Foundation Stage (objectives in bold type are taken directly from the Early Learning Goals)
Children learn to:
Speak and listen for a wide range of purposes in different contexts
1. Speaking
- enjoy listening to and using spoken and written language and readily turn to it in play and learning
- speak clearly and audibly with confidence and control and show awareness of the listener, for example by their use of conventions such as greetings, ‘please’ and ‘thank you’

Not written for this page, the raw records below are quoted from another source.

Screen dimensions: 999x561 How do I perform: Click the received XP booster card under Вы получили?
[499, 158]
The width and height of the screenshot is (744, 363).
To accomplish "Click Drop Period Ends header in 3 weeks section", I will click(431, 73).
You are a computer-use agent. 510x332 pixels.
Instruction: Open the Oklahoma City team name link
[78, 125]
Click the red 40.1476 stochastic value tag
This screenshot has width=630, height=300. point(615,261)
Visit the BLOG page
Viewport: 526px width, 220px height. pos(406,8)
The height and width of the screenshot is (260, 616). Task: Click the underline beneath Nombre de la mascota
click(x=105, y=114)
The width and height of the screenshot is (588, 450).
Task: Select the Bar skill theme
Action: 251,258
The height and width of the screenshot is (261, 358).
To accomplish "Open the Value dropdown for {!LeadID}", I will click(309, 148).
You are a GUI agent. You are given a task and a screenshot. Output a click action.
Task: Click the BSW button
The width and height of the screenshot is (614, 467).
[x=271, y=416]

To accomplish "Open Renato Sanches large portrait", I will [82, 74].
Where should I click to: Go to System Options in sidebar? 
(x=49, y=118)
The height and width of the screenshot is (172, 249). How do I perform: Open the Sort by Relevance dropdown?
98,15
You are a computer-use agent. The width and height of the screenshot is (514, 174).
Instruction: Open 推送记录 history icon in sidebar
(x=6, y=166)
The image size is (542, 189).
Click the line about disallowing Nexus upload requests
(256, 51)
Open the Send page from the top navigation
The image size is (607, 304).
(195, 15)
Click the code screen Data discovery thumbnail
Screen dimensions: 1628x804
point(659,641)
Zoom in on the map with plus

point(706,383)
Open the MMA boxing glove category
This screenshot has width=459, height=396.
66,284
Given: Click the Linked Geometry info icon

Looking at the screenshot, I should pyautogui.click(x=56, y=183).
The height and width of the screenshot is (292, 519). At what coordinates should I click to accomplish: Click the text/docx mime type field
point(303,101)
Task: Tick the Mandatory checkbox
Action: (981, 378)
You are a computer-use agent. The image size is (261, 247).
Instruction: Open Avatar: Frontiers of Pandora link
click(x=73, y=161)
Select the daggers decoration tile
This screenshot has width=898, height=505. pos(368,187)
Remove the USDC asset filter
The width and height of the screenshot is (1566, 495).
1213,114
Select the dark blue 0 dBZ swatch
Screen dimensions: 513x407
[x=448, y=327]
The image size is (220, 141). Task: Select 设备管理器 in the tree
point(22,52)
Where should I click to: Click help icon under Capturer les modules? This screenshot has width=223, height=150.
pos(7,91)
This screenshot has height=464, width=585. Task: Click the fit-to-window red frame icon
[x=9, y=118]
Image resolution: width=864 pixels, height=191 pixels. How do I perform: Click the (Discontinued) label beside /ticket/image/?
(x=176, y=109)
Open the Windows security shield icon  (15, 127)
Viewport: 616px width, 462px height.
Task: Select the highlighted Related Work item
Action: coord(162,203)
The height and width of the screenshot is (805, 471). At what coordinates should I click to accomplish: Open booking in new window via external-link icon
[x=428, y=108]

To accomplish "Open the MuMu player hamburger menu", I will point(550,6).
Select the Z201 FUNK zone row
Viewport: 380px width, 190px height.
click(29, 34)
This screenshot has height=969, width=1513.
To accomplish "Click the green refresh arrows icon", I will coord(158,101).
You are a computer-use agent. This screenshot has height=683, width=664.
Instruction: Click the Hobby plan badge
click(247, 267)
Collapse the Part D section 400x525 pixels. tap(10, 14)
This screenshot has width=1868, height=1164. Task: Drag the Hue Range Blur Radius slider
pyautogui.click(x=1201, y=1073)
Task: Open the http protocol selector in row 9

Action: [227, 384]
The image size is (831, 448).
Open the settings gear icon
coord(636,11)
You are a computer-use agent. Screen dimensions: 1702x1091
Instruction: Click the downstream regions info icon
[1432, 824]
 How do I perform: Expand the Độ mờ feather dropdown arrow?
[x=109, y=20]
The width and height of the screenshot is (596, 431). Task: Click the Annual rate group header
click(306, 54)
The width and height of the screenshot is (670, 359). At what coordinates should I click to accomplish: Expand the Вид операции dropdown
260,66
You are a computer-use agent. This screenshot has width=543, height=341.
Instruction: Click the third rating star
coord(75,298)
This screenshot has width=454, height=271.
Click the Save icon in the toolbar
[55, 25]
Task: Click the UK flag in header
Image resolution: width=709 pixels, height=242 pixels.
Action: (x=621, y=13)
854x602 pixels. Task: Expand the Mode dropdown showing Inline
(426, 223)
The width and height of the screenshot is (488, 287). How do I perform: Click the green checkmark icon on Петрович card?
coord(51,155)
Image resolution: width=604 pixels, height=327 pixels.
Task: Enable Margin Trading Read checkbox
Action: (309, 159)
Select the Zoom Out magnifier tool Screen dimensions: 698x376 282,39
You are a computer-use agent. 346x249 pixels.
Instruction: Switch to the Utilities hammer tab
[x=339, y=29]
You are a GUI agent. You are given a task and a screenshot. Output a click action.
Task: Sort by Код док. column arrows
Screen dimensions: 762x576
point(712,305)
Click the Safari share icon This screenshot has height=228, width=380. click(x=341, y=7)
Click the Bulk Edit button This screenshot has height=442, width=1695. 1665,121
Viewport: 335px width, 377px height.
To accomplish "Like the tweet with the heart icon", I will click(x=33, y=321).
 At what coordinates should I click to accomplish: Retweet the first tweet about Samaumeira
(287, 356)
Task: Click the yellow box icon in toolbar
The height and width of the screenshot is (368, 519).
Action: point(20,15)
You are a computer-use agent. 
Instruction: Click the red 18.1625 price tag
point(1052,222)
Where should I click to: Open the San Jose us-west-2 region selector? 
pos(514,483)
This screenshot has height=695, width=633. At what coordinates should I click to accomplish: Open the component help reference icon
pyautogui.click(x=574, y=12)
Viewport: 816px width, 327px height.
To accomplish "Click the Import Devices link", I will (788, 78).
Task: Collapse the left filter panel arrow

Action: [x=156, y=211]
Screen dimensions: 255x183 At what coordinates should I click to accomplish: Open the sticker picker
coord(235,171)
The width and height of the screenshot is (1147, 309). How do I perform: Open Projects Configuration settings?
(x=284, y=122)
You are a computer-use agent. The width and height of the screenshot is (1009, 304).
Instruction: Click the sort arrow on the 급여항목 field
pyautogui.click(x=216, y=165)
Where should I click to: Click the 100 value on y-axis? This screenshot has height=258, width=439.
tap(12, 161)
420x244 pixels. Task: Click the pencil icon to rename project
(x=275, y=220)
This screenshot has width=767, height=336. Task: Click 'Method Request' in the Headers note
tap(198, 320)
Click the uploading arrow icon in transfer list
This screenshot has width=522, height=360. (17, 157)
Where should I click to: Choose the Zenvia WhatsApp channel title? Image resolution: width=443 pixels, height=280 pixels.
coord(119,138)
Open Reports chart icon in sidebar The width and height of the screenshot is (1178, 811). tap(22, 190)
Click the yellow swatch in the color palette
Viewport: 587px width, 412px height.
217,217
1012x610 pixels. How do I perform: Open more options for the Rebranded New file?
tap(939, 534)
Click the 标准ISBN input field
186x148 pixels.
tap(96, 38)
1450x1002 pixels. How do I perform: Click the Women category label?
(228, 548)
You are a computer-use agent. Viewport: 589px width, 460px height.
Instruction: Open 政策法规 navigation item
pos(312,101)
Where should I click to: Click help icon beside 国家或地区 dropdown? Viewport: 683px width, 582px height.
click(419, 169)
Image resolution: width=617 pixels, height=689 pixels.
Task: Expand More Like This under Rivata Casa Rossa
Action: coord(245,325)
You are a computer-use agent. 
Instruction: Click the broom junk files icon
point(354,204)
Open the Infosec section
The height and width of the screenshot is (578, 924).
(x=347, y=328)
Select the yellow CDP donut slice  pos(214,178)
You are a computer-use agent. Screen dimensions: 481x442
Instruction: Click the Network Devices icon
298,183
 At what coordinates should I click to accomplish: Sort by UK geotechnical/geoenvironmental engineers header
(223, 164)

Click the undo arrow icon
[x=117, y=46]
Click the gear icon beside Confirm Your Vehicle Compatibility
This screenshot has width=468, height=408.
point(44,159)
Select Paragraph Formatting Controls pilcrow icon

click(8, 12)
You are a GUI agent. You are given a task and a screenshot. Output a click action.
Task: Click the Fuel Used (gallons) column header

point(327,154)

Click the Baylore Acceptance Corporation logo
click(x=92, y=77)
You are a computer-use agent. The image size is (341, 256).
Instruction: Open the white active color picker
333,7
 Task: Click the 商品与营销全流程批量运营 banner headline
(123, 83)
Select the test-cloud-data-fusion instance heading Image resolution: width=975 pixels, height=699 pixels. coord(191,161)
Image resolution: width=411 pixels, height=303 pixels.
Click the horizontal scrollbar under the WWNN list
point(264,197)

- extend their vocabulary, exploring the meanings and sounds of new words
2. Listening and Responding
- listen with enjoyment and respond to stories, songs and other music, rhymes and poems and make up their own stories, songs, rhymes and poems
- sustain attentive listening, responding to what they have heard by relevant comments, questions or actions
3. Group discussion and interaction
- interact with others, negotiating plans and activities and taking turns in conversation
- use talk to organise, sequence and clarify thinking, ideas, feelings and events
4. Drama
- use language to imagine and recreate roles and experiences
Read a wide range of texts on screen and on paper
- 5. Word reading skills and strategies
- link sounds to letters, naming and sounding the letters of the alphabet.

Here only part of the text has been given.